PET-CT revealed a complete response at three months after radical CRT. Three months after the proven complete response on PET-CT, the patient presented with double vision and headache. Diplopia, exophthalmos, and reduced vision were present during the ophthalmological examination. Brain and orbital MRI demonstrated a 2 cm metastatic lesion at the left inferior rectus muscle [Figure 3]. Liver, and adrenal metastases, and multiple intra-abdominal metastatic lymph nodes were detected in the re-staging PET-CT.
The progression treatment was started with the second-line CT due to the excessive tumor burden in the body. After two cycles of topotecan application, the patient underwent a simulation CT for palliative RT and then immobilized with a thermoplastic mask (type-S thermoplastic-based system CIVCO, Civco Medical Solutions, Kalona, IA, USA). CT images were taken with 3-mm slice thickness with a contrast agent. Gross tumor volume (GTV) was contoured with the help of the MRI. The optic nerves, chiasm, bilateral lenses, globes, brain, brainstem, and pituitary gland were delineated as organs at risk (OAR). A 3-mm planning target volume (PTV) margin was given to the GTV. Helical tomotherapy (HT) plans were made with the intensity-modulated RT (IMRT) technique in the Hi-Art HT planning system (Accuray Inc., Madison, USA) [Figure 4]. Biological equivalent doses (BED) for 2 Gy of all OARs were calculated to prevent morbidity related to the visual pathways in the patient who underwent total cranial irradiation previously. The maximum permitted doses of OARs were considered according to the quantitative analysis of normal tissue effects in the clinic (QUANTEC) dose limits. A 30 Gy (10 fractions) palliative RT was applied by using 6 MV X-ray beams and image-gated RT (IGRT). At the end of RT, a rapid relief was obtained in the patient's symptoms. MRI after RT revealed >50% response [Figure 5]. The full regression of the mass was achieved at 3 months after palliative RT. The patient continues chemotherapy for other metastases.
| » Discussion|| |
The incidence of primary tumors that metastasize to the orbit is ~7%., Metastases are delivered to the orbital tissues by a hematogenous route, and many of them target the bony wall of the orbit. Extraocular muscle metastases (EOM) are rare and constitute only 9% of the orbital metastasis.
Case reports on EOM reported that the majority of these metastases were detected at the time of diagnosis.,, In some cases, as in our case, these metastases are detected during the systemic progression.
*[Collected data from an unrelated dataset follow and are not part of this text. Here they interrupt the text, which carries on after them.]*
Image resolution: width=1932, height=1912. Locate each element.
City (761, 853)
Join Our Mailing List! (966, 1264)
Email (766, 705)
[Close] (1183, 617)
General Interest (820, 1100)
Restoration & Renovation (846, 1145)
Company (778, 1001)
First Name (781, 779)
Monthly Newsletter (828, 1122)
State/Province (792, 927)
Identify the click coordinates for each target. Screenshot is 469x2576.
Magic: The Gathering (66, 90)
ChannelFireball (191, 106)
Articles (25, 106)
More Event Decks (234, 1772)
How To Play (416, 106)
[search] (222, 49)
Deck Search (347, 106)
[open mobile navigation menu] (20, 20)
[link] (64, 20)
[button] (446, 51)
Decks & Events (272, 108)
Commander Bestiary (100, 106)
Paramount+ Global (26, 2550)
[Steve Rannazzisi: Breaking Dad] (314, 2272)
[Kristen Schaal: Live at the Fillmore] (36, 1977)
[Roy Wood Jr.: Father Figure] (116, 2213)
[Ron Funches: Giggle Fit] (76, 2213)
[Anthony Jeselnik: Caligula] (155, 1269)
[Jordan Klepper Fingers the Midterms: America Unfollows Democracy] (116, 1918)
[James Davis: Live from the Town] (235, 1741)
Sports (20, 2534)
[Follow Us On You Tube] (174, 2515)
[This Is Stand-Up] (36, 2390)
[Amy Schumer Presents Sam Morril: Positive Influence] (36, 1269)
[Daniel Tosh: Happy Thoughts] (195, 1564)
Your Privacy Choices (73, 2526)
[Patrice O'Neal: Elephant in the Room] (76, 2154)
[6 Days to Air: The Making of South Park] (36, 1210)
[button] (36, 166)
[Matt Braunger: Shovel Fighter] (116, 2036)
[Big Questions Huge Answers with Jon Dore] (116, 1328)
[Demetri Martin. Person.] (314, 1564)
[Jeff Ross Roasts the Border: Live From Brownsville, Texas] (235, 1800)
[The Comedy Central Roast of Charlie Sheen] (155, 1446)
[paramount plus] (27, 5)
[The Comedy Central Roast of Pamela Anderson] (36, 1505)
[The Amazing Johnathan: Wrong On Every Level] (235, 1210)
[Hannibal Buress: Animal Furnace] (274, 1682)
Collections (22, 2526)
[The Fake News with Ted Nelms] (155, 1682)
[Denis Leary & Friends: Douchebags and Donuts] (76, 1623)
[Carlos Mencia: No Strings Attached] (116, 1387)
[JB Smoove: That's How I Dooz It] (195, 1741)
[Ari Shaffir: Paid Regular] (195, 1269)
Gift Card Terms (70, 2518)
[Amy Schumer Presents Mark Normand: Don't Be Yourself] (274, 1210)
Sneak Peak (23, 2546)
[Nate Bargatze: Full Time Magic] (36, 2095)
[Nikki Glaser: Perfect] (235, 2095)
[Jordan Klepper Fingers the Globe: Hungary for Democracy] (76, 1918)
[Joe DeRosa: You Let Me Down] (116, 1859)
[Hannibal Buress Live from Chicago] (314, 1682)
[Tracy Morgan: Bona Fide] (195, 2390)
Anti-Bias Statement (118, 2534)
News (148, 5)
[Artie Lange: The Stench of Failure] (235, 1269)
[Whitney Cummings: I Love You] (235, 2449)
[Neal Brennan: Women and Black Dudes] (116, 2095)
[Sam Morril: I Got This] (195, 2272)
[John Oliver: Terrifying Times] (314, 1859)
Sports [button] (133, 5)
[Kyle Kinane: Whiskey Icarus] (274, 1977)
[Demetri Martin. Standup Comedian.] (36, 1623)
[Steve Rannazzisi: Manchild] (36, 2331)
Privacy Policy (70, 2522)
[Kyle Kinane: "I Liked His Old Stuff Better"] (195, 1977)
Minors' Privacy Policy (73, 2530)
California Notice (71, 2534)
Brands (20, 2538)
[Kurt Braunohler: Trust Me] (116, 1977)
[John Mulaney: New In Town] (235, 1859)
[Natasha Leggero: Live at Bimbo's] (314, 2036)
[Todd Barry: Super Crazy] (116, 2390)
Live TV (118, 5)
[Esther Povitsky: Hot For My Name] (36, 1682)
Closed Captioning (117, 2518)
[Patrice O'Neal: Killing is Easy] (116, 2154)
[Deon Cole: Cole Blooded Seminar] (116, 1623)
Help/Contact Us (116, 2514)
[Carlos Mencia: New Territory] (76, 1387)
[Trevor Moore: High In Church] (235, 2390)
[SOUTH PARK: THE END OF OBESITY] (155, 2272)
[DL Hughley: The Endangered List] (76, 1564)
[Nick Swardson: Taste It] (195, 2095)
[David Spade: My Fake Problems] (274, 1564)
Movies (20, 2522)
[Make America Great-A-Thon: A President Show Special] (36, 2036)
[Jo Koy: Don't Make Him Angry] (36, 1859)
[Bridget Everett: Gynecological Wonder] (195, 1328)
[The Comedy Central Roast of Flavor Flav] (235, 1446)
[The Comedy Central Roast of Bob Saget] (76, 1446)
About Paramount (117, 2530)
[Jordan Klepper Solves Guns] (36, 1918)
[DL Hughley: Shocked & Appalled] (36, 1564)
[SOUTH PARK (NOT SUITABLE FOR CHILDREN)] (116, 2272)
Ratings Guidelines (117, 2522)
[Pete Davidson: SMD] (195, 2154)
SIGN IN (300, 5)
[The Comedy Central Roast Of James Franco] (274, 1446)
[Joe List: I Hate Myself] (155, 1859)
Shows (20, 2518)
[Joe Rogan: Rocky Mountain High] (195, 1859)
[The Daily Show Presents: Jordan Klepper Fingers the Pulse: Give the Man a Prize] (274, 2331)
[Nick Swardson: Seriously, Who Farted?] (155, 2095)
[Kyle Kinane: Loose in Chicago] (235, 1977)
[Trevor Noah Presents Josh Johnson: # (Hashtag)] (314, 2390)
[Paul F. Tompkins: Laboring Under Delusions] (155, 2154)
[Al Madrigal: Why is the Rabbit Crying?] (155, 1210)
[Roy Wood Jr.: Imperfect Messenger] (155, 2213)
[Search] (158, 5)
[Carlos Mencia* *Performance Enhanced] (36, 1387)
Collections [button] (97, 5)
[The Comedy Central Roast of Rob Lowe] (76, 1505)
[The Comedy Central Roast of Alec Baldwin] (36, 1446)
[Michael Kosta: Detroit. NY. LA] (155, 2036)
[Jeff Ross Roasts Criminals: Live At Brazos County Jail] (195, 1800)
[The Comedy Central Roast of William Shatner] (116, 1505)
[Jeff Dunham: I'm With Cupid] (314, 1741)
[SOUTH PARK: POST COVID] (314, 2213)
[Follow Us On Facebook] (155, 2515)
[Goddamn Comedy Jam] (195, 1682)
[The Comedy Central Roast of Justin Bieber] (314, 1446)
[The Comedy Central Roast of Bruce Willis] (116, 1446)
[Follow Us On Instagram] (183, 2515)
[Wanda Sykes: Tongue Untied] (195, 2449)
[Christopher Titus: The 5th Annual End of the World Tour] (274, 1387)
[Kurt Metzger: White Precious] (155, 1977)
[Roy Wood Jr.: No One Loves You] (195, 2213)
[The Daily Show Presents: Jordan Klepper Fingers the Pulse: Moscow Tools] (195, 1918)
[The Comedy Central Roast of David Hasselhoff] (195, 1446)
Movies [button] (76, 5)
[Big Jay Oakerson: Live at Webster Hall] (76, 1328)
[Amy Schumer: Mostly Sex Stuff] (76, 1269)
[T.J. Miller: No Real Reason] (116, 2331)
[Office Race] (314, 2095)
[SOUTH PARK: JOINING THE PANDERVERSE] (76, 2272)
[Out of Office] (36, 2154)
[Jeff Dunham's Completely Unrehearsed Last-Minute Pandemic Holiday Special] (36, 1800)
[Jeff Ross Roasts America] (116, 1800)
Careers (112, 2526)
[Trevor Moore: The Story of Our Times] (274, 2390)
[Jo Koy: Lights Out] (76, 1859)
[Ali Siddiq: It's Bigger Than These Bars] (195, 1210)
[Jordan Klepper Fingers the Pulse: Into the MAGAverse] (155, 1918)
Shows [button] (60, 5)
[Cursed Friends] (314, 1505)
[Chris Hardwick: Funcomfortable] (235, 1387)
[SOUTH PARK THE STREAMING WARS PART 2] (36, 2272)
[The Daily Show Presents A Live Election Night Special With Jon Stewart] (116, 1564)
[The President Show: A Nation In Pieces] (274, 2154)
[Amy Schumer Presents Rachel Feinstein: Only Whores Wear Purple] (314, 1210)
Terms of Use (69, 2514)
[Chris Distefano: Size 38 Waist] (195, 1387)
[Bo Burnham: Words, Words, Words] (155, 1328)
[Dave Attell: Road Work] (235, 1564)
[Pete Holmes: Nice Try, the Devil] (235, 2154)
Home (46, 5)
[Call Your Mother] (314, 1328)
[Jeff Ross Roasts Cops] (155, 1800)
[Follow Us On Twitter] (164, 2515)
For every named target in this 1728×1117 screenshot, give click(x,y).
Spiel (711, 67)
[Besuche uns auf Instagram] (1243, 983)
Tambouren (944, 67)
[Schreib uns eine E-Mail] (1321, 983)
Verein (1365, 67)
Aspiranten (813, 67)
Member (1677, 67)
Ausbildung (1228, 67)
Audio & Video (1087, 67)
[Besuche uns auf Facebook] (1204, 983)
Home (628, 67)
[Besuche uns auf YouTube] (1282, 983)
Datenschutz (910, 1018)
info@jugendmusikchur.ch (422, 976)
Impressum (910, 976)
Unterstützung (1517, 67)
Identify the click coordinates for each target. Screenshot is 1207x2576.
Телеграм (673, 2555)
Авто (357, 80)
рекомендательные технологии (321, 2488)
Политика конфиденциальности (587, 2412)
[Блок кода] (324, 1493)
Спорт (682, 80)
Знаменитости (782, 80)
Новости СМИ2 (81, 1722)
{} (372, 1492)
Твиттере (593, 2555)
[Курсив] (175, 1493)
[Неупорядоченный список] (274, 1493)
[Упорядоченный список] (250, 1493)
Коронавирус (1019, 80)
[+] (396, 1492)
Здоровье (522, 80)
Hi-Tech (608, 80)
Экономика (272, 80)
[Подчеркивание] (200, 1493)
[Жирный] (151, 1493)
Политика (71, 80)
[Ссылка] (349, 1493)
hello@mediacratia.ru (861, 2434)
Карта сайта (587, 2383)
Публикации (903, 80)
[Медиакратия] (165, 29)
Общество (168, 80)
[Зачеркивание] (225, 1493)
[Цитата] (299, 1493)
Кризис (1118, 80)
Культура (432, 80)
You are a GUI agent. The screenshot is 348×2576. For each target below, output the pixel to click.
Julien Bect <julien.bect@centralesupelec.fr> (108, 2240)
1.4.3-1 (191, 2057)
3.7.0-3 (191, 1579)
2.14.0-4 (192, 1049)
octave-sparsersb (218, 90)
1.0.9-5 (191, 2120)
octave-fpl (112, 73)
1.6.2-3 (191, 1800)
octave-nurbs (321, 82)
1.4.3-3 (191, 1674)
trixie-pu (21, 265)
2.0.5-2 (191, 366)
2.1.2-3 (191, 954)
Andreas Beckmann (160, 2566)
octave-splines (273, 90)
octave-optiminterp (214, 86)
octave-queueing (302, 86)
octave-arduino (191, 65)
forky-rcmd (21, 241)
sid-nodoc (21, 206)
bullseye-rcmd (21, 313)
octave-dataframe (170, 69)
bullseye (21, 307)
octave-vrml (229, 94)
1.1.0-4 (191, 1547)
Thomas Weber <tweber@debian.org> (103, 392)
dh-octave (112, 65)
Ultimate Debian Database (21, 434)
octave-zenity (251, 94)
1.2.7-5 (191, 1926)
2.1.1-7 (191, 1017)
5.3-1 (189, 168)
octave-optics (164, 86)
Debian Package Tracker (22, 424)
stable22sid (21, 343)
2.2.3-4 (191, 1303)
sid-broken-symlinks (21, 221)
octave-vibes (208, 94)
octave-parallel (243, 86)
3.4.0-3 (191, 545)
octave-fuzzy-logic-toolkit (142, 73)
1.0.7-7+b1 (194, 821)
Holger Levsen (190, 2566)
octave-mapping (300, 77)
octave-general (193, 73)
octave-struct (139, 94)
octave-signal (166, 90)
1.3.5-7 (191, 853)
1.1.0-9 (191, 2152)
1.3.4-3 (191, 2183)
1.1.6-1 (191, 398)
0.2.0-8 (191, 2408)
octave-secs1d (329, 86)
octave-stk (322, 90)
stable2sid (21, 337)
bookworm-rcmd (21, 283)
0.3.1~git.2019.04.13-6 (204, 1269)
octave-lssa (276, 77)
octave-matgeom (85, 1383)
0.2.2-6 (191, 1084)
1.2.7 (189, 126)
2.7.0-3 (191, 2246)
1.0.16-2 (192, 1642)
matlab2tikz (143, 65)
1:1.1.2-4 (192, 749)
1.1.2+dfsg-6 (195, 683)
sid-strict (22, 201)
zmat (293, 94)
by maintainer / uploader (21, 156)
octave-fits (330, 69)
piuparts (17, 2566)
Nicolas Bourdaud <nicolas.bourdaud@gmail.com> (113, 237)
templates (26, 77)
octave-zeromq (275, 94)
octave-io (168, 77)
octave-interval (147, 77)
The inferior rectus muscle is the muscle with the lowest incidence of EOM. The most affected muscles are the medial, lateral, and superior rectus muscles. Abnormal eye position (65%), proptosis (63%), increased orbital pressure (54%), diplopia (54%), and limited ocular motility (52%) are the 5 most frequent clinical manifestations. These lesions are well-defined, fusiform, or round masses with heterogeneous and minimal enhancement on the MRI. In our case, a mass limited EOM was observed with similar image features. In more advanced cases, invasion and destruction of the orbital bony structures and eyes can be seen.
The diagnosis is established by history, physical examination, and orbital imaging (primarily orbital MRI), and can be confirmed by either open biopsy or FNAB. The biopsy can be performed from the mass in cases without a history of primary malignancy. A primary mass or another site of metastasis, which is more accessible and safer for tissue diagnosis, can be detected in screening tests.,, In our case, since there was a primary malignancy history and widespread metastatic disease was detected in the re-staging PET-CT, a biopsy was not required for diagnosis.
Rapid diagnosis is vital in preserving the patient's visual functions. Therefore, radiation oncology, oncology, radiology, ophthalmology, and pathology departments should work together in diagnosis. Radiotherapy, chemotherapy, surgical excision, and hormonal therapy are treatment options. The treatment approach is selected based on the histology, cancer stage, and the location and extent of the orbital mass. In our case, the treatment was started with systemic chemotherapy due to the widespread tumor burden in the body. CT has shown curative effects in most cases, but RT may be the mainstay treatment for orbital metastasis because the response rate is up to 79%.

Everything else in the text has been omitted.